Record snowfalls in the western United States that closed roads and caused flight delays also brought some good news for drought-hit California on Thursday, with officials saying the state’s snowpack is now well above normal. 

After a string of mountain blizzards, snowpack measured at Phillips Station in the Sierra Nevada stands at more than 200% of its average for this date, according to the first measurement of the season by California’s Department of Water Resources (DWR). The Sierra Nevada supplies almost a third of the state’s water needs, once the snow runs off to reservoirs and aqueducts. 

Statewide, snowpack is 160% of its average, the DWR said. 

“We could not have asked for a better December in terms of Sierra snow and rain,” said Karla Nemeth, the director of the DWR. 
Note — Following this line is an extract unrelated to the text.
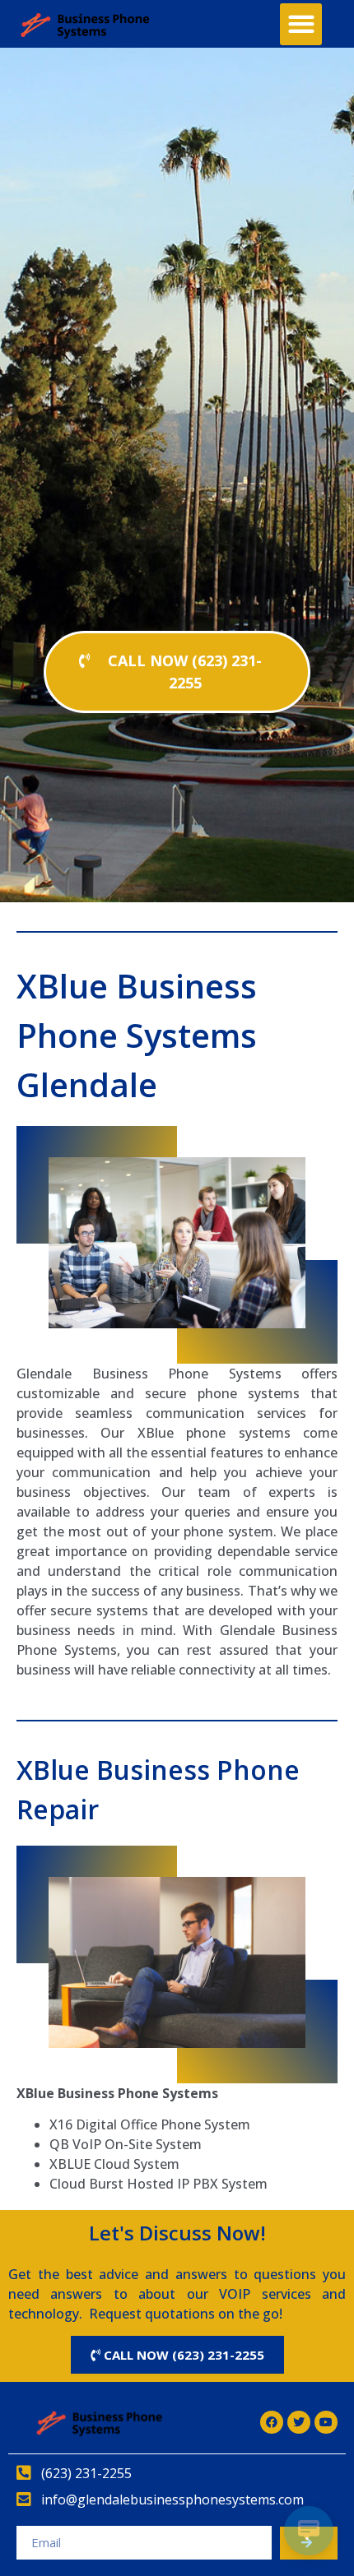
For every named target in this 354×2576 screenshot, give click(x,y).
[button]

Droughts in California are growing more frequent and intense with climate change, according to scientists, threatening the state’s already tenuous water supply and creating conditions for dangerous wildfires. 

Despite the precipitation-heavy end to 2021, the DWR warned against complacency. 
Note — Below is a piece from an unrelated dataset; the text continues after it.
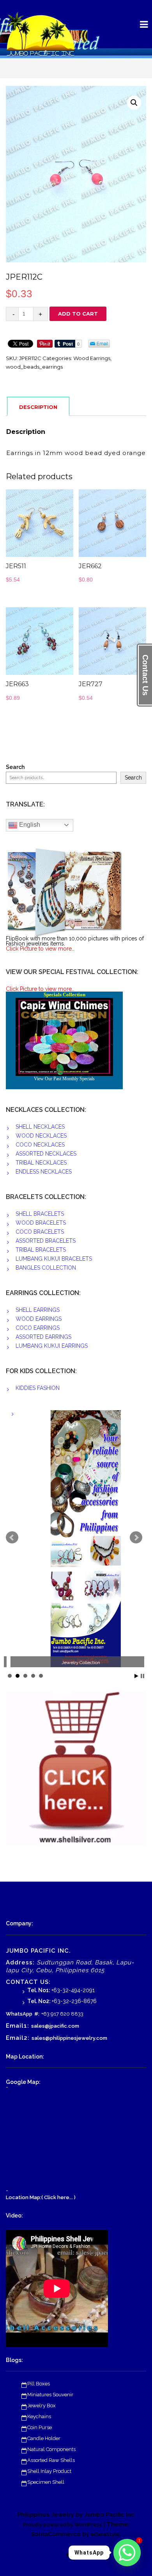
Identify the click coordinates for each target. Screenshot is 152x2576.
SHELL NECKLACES (40, 1127)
The state would still have to see “significant” precipitation in January and February to make up for the two previous winters, the state’s fifth- and second-driest water years on record, the DWR said. 

“California continues to experience evidence of climate change with bigger swings between wet and dry years and even extreme variability within a season,” said Sean de Guzman, manager of DWR’s Snow Surveys and Water Supply Forecasting Unit. 

He added that a wet start to the winter season did not necessarily mean precipitation in 2022 would end above average.